Is it possible to access functions of a class template argument outside the template? I tried the following without success:
class A {
public:
void func () { std::cout << ("A called"); }
};
template<class T>
class tClass {
public:
T* operator->() {
return mem;
}
T* operator*() {
return mem;
}
const T* operator->() const {
return mem;
}
const T* operator*() const {
return mem;
}
private:
T* mem;
};
and in main:
tClass<A>* t = new tClass<A>();
t->func();
I get the following compiler error: error: 'class tClass<A>' has no member named 'func'
Doesn't overriding the -> operator return a pointer to the template argument? I'm asking because I've seen a very similar code that was working.
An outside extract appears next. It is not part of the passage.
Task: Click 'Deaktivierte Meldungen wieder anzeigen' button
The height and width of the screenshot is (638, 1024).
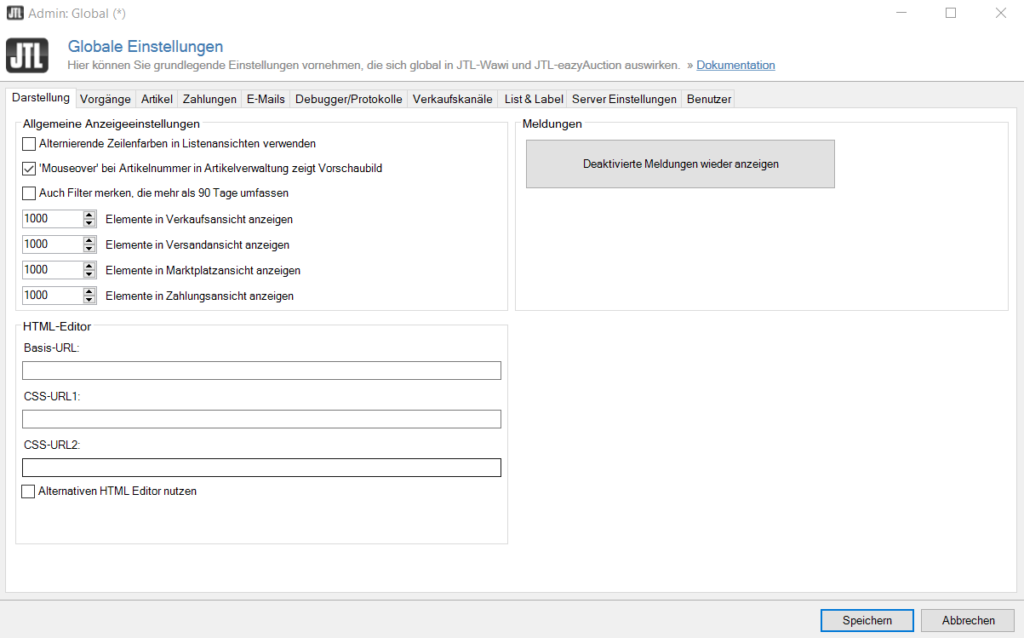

I've also seen other answers suggesting using typedef, but I'm not sure how it applies here.
Ignore the fact that the mem object is not initialized now.
Thanks in advance!
This:
tClass<A>* t = new tClass<A>();
t->func();
isn't calling tClass<A>::operator->, it's dereferencing the tClass<A>* itself. And tClass<A> doesn't have a func() member function, hence the error. You would have to either double dereference:
(*t)->func();
Or use a non-pointer to tClass<A>:
tClass<A> t;
t->func();
Side-note, this phrasing:
return a pointer to the template argument
isn't right. The template argument is a type. In this case, A. You're returning a pointer to something which has that type - not the type itself.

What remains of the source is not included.